▸ **Directions for this task**: Below is a block of entries; repeat exactly the lines starting at the line that contains "Open the vessel 45 job" and ending at the line that contains "Task: Expand order", both included.

▸ **Data provided**:
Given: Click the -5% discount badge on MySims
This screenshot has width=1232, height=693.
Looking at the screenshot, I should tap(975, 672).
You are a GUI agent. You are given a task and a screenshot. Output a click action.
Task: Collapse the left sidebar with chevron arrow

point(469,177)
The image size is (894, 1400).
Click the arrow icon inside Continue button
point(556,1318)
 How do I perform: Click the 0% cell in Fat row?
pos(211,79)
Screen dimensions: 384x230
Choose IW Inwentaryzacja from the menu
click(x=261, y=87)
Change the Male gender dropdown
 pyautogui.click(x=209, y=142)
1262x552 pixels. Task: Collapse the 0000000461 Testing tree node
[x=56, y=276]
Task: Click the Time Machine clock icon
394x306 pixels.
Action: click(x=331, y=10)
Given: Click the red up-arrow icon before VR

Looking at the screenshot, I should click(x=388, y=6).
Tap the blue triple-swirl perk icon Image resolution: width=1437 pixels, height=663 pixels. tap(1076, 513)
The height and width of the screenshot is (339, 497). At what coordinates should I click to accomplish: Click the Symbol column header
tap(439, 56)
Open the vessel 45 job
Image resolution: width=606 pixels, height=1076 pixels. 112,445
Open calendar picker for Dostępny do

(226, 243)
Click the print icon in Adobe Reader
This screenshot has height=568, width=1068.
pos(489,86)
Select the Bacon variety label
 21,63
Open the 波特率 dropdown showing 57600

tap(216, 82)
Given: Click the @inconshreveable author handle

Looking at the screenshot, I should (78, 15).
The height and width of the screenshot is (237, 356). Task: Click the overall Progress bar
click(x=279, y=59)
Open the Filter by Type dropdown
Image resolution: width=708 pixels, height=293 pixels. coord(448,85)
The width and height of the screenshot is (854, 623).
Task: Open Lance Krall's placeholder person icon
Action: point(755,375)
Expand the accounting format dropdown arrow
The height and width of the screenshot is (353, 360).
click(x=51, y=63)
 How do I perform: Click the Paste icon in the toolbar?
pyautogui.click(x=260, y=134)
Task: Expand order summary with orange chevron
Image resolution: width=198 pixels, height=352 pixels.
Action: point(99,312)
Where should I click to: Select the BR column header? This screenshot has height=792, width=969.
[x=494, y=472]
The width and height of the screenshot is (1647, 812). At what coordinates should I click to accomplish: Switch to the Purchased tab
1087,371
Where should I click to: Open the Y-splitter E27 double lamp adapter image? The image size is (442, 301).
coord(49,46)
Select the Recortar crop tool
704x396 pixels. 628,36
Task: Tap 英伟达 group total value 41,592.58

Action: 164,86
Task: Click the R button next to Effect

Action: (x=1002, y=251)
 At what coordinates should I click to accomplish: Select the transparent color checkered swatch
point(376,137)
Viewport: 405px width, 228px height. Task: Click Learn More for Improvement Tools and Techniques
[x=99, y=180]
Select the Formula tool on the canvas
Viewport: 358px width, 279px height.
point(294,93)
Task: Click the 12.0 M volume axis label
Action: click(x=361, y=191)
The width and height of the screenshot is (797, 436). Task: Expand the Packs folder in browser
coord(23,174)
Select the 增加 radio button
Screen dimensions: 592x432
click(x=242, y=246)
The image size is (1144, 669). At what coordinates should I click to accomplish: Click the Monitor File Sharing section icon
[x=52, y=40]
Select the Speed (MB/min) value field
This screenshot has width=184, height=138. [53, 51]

▸ **Result**:
Open the vessel 45 job
Image resolution: width=606 pixels, height=1076 pixels. 112,445
Open calendar picker for Dostępny do

(226, 243)
Click the print icon in Adobe Reader
This screenshot has height=568, width=1068.
pos(489,86)
Select the Bacon variety label
 21,63
Open the 波特率 dropdown showing 57600

tap(216, 82)
Given: Click the @inconshreveable author handle

Looking at the screenshot, I should (78, 15).
The height and width of the screenshot is (237, 356). Task: Click the overall Progress bar
click(x=279, y=59)
Open the Filter by Type dropdown
Image resolution: width=708 pixels, height=293 pixels. coord(448,85)
The width and height of the screenshot is (854, 623).
Task: Open Lance Krall's placeholder person icon
Action: point(755,375)
Expand the accounting format dropdown arrow
The height and width of the screenshot is (353, 360).
click(x=51, y=63)
 How do I perform: Click the Paste icon in the toolbar?
pyautogui.click(x=260, y=134)
Task: Expand order summary with orange chevron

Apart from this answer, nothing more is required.